WHAT TO DO:
Write out the entries below verbatim, from the first line through the line containing "[x=67, y=153]", with both of those lines included.

start ITEMS

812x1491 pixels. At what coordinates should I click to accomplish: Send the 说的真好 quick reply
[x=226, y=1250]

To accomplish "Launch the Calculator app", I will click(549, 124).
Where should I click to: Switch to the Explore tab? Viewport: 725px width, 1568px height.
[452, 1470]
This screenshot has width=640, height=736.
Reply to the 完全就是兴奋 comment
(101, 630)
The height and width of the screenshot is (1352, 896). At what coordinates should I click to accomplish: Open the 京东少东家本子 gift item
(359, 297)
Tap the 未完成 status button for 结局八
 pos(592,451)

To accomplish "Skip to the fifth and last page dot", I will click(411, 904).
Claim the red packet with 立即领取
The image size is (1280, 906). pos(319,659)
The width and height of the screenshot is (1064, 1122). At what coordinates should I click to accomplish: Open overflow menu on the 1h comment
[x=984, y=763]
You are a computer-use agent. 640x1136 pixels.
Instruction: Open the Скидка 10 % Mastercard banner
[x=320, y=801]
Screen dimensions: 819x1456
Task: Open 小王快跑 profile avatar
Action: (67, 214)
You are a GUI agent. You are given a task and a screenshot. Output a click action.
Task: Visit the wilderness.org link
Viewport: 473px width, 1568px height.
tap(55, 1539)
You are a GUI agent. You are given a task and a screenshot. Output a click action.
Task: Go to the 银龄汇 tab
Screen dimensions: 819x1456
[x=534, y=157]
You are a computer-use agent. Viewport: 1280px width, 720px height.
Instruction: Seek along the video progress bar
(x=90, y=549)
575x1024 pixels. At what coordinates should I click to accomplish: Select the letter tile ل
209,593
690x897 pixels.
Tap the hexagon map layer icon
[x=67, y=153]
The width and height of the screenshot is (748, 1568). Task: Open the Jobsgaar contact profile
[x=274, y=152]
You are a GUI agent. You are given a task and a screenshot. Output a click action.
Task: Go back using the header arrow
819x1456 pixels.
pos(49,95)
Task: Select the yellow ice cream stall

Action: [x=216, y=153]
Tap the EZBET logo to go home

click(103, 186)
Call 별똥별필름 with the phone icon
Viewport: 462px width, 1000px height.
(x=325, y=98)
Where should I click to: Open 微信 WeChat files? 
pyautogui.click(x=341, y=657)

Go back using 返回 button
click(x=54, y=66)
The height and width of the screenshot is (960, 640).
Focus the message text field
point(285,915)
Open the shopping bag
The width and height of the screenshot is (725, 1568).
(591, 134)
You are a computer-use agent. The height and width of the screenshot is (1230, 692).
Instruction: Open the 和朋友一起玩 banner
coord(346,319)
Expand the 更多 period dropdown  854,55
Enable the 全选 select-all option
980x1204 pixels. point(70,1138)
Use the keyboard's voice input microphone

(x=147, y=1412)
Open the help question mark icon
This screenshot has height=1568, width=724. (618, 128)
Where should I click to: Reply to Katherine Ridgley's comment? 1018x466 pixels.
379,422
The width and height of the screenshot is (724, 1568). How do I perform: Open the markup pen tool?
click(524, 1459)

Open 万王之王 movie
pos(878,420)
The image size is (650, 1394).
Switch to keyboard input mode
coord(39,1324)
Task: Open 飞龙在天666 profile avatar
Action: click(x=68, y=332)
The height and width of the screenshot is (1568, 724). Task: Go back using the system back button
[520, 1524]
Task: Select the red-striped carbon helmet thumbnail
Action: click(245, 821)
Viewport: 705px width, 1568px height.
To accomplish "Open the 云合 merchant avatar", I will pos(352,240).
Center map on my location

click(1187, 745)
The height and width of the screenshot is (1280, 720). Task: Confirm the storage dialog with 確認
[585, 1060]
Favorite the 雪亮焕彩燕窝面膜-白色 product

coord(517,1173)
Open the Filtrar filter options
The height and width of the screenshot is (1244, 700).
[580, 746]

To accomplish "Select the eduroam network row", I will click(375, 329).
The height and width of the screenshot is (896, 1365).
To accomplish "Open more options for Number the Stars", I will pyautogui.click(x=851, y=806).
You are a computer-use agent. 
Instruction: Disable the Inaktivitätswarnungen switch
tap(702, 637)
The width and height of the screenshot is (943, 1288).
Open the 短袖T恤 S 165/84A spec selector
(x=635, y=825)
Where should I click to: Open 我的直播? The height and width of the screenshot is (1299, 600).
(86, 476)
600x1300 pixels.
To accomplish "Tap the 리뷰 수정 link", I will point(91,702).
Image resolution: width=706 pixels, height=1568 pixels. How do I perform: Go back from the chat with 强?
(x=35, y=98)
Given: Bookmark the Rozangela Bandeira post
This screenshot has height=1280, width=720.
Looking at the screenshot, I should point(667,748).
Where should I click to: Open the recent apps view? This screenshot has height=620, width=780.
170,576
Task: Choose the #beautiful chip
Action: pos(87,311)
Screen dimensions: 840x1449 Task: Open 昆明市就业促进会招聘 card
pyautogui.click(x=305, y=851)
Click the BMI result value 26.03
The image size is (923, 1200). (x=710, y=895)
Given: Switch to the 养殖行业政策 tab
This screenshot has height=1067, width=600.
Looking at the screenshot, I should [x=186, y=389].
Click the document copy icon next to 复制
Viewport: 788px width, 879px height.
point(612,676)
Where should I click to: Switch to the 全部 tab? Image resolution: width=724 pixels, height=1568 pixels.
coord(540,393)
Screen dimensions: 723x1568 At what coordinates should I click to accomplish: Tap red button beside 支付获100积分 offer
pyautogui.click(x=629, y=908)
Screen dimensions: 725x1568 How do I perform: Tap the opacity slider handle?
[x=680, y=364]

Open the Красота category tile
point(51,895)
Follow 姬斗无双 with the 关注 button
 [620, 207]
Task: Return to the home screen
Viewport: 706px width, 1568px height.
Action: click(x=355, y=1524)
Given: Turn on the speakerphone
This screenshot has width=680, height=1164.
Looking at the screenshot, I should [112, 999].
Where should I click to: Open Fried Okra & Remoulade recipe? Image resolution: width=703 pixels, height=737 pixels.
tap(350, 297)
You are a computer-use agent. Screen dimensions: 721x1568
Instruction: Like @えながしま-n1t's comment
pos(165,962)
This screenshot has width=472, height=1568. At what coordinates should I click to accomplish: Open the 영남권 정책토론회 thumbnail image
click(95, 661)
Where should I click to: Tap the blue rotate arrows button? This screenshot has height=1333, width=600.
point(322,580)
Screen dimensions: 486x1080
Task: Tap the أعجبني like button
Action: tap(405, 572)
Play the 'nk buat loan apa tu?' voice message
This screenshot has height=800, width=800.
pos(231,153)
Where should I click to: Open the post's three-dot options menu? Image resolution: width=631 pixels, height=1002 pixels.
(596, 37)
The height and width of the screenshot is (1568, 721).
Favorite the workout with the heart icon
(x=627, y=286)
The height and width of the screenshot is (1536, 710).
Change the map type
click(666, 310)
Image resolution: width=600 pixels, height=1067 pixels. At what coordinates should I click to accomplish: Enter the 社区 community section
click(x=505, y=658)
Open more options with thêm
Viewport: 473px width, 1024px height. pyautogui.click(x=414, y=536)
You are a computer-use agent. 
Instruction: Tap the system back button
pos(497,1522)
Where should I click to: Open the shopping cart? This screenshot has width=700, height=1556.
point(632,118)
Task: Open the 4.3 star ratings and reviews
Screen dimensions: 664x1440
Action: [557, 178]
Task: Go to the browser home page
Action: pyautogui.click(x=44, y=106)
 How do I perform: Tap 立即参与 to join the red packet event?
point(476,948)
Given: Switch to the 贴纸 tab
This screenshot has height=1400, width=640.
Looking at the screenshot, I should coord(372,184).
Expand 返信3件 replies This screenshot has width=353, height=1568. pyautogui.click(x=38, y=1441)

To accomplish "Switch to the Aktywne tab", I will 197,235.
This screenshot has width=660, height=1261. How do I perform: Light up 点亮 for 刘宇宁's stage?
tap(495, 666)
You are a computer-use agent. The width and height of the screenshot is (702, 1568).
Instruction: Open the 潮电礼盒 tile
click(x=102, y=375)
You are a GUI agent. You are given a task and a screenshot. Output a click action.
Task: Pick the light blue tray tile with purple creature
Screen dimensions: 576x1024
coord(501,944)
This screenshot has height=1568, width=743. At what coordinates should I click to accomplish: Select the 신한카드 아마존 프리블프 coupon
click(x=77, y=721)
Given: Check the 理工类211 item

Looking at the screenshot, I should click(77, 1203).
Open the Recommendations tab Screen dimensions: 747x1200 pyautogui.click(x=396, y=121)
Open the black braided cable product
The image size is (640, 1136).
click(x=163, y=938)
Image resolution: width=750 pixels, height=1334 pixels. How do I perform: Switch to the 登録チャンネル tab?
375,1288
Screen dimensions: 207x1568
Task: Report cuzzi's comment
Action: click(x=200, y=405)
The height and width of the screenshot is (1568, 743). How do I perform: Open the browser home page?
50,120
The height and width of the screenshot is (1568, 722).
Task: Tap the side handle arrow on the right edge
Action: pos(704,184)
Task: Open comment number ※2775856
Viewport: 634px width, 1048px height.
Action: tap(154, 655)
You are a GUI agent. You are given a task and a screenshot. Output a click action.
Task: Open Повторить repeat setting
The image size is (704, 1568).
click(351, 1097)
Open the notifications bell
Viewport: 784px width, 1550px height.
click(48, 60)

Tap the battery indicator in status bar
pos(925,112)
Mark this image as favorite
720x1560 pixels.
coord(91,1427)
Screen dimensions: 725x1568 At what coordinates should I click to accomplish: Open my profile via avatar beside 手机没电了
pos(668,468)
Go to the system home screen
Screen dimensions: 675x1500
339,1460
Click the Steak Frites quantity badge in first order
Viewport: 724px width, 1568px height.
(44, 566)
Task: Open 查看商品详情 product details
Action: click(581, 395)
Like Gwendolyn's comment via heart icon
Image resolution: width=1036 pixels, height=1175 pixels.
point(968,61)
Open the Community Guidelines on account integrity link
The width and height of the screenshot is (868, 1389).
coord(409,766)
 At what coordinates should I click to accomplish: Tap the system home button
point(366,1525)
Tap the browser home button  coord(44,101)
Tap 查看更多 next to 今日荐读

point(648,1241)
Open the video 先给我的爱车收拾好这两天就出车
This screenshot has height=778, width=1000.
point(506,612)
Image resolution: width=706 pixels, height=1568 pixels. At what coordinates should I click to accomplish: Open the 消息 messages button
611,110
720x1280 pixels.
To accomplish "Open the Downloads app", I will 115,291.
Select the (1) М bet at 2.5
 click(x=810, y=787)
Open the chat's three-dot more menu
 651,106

end ITEMS

WORKED SOLUTION:
812x1491 pixels. At what coordinates should I click to accomplish: Send the 说的真好 quick reply
[x=226, y=1250]

To accomplish "Launch the Calculator app", I will click(549, 124).
Where should I click to: Switch to the Explore tab? Viewport: 725px width, 1568px height.
[452, 1470]
This screenshot has width=640, height=736.
Reply to the 完全就是兴奋 comment
(101, 630)
The height and width of the screenshot is (1352, 896). At what coordinates should I click to accomplish: Open the 京东少东家本子 gift item
(359, 297)
Tap the 未完成 status button for 结局八
 pos(592,451)

To accomplish "Skip to the fifth and last page dot", I will click(411, 904).
Claim the red packet with 立即领取
The image size is (1280, 906). pos(319,659)
The width and height of the screenshot is (1064, 1122). At what coordinates should I click to accomplish: Open overflow menu on the 1h comment
[x=984, y=763]
You are a computer-use agent. 640x1136 pixels.
Instruction: Open the Скидка 10 % Mastercard banner
[x=320, y=801]
Screen dimensions: 819x1456
Task: Open 小王快跑 profile avatar
Action: (67, 214)
You are a GUI agent. You are given a task and a screenshot. Output a click action.
Task: Visit the wilderness.org link
Viewport: 473px width, 1568px height.
tap(55, 1539)
You are a GUI agent. You are given a task and a screenshot. Output a click action.
Task: Go to the 银龄汇 tab
Screen dimensions: 819x1456
[x=534, y=157]
You are a computer-use agent. Viewport: 1280px width, 720px height.
Instruction: Seek along the video progress bar
(x=90, y=549)
575x1024 pixels. At what coordinates should I click to accomplish: Select the letter tile ل
209,593
690x897 pixels.
Tap the hexagon map layer icon
[x=67, y=153]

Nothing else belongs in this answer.